[Stored data entries]
◇ ◇ ◇ ◇ ◇ ◇ ◇

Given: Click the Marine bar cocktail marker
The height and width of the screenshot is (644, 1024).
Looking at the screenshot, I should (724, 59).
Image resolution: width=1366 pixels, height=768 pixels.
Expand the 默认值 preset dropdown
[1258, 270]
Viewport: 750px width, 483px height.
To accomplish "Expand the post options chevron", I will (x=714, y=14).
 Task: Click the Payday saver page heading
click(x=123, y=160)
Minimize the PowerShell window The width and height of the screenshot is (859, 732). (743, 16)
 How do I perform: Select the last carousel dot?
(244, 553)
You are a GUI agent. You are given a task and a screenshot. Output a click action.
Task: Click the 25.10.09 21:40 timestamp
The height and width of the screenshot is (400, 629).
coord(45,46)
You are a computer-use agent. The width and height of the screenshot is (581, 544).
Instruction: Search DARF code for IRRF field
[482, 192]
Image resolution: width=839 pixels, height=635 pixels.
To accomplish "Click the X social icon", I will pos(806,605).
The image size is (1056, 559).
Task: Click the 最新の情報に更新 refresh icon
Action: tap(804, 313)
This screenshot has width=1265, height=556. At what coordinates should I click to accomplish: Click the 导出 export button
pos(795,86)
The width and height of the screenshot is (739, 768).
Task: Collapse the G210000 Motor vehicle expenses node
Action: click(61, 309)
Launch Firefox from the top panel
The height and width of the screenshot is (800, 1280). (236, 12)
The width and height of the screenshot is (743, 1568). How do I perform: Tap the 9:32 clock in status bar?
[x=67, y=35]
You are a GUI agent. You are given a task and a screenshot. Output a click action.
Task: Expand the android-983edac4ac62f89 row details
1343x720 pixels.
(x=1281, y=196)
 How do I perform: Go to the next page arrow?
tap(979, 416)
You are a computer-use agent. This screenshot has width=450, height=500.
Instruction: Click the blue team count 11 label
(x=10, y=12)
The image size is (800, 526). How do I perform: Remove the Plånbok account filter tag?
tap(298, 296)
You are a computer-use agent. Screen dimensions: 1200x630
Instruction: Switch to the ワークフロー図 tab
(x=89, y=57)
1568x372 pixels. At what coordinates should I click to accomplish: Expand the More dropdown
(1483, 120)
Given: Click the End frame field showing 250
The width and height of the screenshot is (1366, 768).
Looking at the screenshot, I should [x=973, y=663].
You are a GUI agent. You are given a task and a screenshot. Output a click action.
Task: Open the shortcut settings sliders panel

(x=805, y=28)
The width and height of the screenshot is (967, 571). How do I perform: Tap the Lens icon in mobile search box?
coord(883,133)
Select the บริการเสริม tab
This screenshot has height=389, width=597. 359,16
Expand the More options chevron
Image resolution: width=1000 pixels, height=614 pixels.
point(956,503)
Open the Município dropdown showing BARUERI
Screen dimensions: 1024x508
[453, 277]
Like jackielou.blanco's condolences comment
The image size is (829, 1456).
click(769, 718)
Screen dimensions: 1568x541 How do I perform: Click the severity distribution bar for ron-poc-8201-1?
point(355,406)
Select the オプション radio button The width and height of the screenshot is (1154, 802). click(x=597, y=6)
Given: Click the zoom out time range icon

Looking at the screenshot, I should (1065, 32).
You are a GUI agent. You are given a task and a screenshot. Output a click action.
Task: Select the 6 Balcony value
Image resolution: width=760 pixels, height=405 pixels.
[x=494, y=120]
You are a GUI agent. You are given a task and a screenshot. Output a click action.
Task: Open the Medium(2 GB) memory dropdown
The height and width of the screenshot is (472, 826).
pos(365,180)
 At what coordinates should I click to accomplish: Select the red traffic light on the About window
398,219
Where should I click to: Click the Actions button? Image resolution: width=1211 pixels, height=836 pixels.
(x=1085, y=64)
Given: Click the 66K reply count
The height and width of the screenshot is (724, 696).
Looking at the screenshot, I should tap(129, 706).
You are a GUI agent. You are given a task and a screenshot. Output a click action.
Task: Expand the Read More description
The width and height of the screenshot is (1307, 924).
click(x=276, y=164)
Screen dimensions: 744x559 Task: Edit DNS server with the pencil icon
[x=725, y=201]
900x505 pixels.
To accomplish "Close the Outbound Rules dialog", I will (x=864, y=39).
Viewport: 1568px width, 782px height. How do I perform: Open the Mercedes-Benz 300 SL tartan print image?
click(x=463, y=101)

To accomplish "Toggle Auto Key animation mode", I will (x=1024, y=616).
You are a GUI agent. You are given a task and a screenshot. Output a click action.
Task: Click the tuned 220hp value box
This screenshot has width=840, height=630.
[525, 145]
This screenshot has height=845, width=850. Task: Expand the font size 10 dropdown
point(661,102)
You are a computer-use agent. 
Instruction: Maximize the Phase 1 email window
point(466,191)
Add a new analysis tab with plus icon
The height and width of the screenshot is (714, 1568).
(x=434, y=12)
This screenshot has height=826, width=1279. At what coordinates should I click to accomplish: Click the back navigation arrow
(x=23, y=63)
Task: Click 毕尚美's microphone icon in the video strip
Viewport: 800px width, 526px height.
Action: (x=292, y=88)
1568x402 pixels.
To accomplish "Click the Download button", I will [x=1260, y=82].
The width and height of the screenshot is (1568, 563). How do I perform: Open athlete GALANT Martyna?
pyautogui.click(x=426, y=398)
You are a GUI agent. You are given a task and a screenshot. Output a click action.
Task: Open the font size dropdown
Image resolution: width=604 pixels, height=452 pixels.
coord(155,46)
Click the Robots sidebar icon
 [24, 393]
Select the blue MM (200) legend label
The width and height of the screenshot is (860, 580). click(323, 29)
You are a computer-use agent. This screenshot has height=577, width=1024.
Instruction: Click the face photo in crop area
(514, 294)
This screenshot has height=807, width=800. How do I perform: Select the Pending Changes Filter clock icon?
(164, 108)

◇ ◇ ◇ ◇ ◇ ◇ ◇

▸ The task
Return the data exactly. Include every record.

▸ Result below
Given: Click the Marine bar cocktail marker
The height and width of the screenshot is (644, 1024).
Looking at the screenshot, I should (724, 59).
Image resolution: width=1366 pixels, height=768 pixels.
Expand the 默认值 preset dropdown
[1258, 270]
Viewport: 750px width, 483px height.
To accomplish "Expand the post options chevron", I will (x=714, y=14).
 Task: Click the Payday saver page heading
click(x=123, y=160)
Minimize the PowerShell window The width and height of the screenshot is (859, 732). (743, 16)
 How do I perform: Select the last carousel dot?
(244, 553)
You are a GUI agent. You are given a task and a screenshot. Output a click action.
Task: Click the 25.10.09 21:40 timestamp
The height and width of the screenshot is (400, 629).
coord(45,46)
You are a computer-use agent. The width and height of the screenshot is (581, 544).
Instruction: Search DARF code for IRRF field
[482, 192]
Image resolution: width=839 pixels, height=635 pixels.
To accomplish "Click the X social icon", I will pos(806,605).
The image size is (1056, 559).
Task: Click the 最新の情報に更新 refresh icon
Action: tap(804, 313)
This screenshot has width=1265, height=556. At what coordinates should I click to accomplish: Click the 导出 export button
pos(795,86)
The width and height of the screenshot is (739, 768).
Task: Collapse the G210000 Motor vehicle expenses node
Action: click(61, 309)
Launch Firefox from the top panel
The height and width of the screenshot is (800, 1280). (236, 12)
The width and height of the screenshot is (743, 1568). How do I perform: Tap the 9:32 clock in status bar?
[x=67, y=35]
You are a GUI agent. You are given a task and a screenshot. Output a click action.
Task: Expand the android-983edac4ac62f89 row details
1343x720 pixels.
(x=1281, y=196)
 How do I perform: Go to the next page arrow?
tap(979, 416)
You are a computer-use agent. This screenshot has width=450, height=500.
Instruction: Click the blue team count 11 label
(x=10, y=12)
The image size is (800, 526). How do I perform: Remove the Plånbok account filter tag?
tap(298, 296)
You are a computer-use agent. Screen dimensions: 1200x630
Instruction: Switch to the ワークフロー図 tab
(x=89, y=57)
1568x372 pixels. At what coordinates should I click to accomplish: Expand the More dropdown
(1483, 120)
Given: Click the End frame field showing 250
The width and height of the screenshot is (1366, 768).
Looking at the screenshot, I should [x=973, y=663].
You are a GUI agent. You are given a task and a screenshot. Output a click action.
Task: Open the shortcut settings sliders panel

(x=805, y=28)
The width and height of the screenshot is (967, 571). How do I perform: Tap the Lens icon in mobile search box?
coord(883,133)
Select the บริการเสริม tab
This screenshot has height=389, width=597. 359,16
Expand the More options chevron
Image resolution: width=1000 pixels, height=614 pixels.
point(956,503)
Open the Município dropdown showing BARUERI
Screen dimensions: 1024x508
[453, 277]
Like jackielou.blanco's condolences comment
The image size is (829, 1456).
click(769, 718)
Screen dimensions: 1568x541 How do I perform: Click the severity distribution bar for ron-poc-8201-1?
point(355,406)
Select the オプション radio button The width and height of the screenshot is (1154, 802). click(x=597, y=6)
Given: Click the zoom out time range icon

Looking at the screenshot, I should (1065, 32).
You are a GUI agent. You are given a task and a screenshot. Output a click action.
Task: Select the 6 Balcony value
Image resolution: width=760 pixels, height=405 pixels.
[x=494, y=120]
You are a GUI agent. You are given a task and a screenshot. Output a click action.
Task: Open the Medium(2 GB) memory dropdown
The height and width of the screenshot is (472, 826).
pos(365,180)
 At what coordinates should I click to accomplish: Select the red traffic light on the About window
398,219
Where should I click to: Click the Actions button? Image resolution: width=1211 pixels, height=836 pixels.
(x=1085, y=64)
Given: Click the 66K reply count
The height and width of the screenshot is (724, 696).
Looking at the screenshot, I should tap(129, 706).
You are a GUI agent. You are given a task and a screenshot. Output a click action.
Task: Expand the Read More description
The width and height of the screenshot is (1307, 924).
click(x=276, y=164)
Screen dimensions: 744x559 Task: Edit DNS server with the pencil icon
[x=725, y=201]
900x505 pixels.
To accomplish "Close the Outbound Rules dialog", I will (x=864, y=39).
Viewport: 1568px width, 782px height. How do I perform: Open the Mercedes-Benz 300 SL tartan print image?
click(x=463, y=101)

To accomplish "Toggle Auto Key animation mode", I will (x=1024, y=616).
You are a GUI agent. You are given a task and a screenshot. Output a click action.
Task: Click the tuned 220hp value box
This screenshot has width=840, height=630.
[525, 145]
This screenshot has height=845, width=850. Task: Expand the font size 10 dropdown
point(661,102)
You are a computer-use agent. 
Instruction: Maximize the Phase 1 email window
point(466,191)
Add a new analysis tab with plus icon
The height and width of the screenshot is (714, 1568).
(x=434, y=12)
This screenshot has height=826, width=1279. At what coordinates should I click to accomplish: Click the back navigation arrow
(x=23, y=63)
Task: Click 毕尚美's microphone icon in the video strip
Viewport: 800px width, 526px height.
Action: (x=292, y=88)
1568x402 pixels.
To accomplish "Click the Download button", I will [x=1260, y=82].
The width and height of the screenshot is (1568, 563). How do I perform: Open athlete GALANT Martyna?
pyautogui.click(x=426, y=398)
You are a GUI agent. You are given a task and a screenshot. Output a click action.
Task: Open the font size dropdown
Image resolution: width=604 pixels, height=452 pixels.
coord(155,46)
Click the Robots sidebar icon
 [24, 393]
Select the blue MM (200) legend label
The width and height of the screenshot is (860, 580). click(323, 29)
You are a computer-use agent. This screenshot has height=577, width=1024.
Instruction: Click the face photo in crop area
(514, 294)
This screenshot has height=807, width=800. How do I perform: Select the Pending Changes Filter clock icon?
(164, 108)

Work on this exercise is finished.